Otherwise, the shortfall can only be recovered through the courts. The same rule also applies in a situation where an employee refuses to compensate for damage voluntarily. By mutual agreement of the parties (employer and cashier), it is allowed to repay the lack of funds not in a single amount, but in parts, that is, in installments. In this case, it is necessary to stipulate the exact terms of settlements: the employee must provide a written undertaking to pay the missing amounts.
Note! Additionally, disciplinary, administrative and criminal liability may be imposed on the guilty employee.
Registration of inventory results
Registration of inventory results is carried out by generating the following documents:
- “Cash Inventory Act” (Form No. INV-15);
- “Inventory list of securities and forms of strict reporting documents” (Form No. INV-16).
The inventory report, like other documents, is drawn up in two copies. When changing the financially responsible person, in triplicate.
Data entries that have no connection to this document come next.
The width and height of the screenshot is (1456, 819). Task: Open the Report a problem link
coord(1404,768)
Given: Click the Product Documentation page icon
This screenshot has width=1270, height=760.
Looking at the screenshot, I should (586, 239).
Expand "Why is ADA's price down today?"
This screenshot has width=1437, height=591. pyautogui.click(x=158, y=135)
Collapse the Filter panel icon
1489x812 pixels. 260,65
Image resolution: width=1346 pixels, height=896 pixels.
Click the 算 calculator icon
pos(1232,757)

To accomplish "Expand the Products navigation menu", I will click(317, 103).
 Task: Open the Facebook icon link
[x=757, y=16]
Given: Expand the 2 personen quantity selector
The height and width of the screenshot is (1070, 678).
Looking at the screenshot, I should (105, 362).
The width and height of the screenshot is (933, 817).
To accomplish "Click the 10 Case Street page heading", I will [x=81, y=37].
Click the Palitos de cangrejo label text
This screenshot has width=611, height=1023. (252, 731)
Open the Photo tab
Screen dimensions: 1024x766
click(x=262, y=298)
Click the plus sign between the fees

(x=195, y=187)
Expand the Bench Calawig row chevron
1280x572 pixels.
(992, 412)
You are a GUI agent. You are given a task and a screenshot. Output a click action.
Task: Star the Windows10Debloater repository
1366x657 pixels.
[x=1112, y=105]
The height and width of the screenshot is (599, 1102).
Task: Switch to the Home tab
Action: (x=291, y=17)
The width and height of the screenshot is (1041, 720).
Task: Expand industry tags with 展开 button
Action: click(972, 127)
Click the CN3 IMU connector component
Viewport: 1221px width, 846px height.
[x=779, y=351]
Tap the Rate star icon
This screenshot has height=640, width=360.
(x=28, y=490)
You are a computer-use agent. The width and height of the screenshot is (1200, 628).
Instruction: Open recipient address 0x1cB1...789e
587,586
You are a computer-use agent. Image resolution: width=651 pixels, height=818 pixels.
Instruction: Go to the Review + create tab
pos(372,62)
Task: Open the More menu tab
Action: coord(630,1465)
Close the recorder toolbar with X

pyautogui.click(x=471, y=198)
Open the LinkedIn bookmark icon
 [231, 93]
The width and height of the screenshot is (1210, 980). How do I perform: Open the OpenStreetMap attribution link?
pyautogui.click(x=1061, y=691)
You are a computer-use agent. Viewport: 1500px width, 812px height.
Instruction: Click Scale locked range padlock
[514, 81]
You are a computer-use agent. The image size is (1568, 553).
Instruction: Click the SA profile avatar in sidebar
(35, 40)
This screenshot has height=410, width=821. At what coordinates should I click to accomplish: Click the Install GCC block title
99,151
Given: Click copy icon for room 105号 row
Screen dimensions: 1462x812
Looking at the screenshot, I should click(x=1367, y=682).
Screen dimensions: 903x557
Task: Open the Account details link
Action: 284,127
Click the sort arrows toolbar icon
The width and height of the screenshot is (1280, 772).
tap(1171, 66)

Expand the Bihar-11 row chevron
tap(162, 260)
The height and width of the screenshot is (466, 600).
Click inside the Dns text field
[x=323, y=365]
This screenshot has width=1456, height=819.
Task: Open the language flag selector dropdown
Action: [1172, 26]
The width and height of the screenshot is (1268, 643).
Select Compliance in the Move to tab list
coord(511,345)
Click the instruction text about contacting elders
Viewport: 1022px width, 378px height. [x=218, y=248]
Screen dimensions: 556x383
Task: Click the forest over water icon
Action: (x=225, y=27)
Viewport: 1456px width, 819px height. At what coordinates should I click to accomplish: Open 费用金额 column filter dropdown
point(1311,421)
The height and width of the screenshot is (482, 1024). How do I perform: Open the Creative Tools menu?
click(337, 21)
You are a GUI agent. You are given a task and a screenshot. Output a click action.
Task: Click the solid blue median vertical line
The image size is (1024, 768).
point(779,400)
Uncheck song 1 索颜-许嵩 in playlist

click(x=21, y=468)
One copy is handed over to the accounting department, the second is handed over to the MOL who handed over the value, the third copy is given to the MOL to the one who accepts the value.
A comparison of accounting and actual data when drawing up an inventory report allows us to draw a conclusion about their compliance or the presence of discrepancies. This information is sent to the chief accountant and the head of the organization for further decisions.
The correspondence of actual data with accounting data confirms the high-quality work of the cashier and the correct construction of accounting for cash transactions.
Detection of any deviations (shortages, surpluses) involves finding out the reasons for their occurrence and reflecting these inconsistencies in the inspection report.
conclusions
The main purpose of a cash register audit is to control compliance with cash discipline by responsible employees of the enterprise.
This procedure involves monitoring the correctness of cash accounting and paperwork, identifying possible violations in the field of cash transactions, as well as assessing the quality of work of cashiers, who are financially responsible entities.
An indicative result of such an inventory is considered to be confirmation of compliance or identification of discrepancies between the actual cash balance and cash accounting information.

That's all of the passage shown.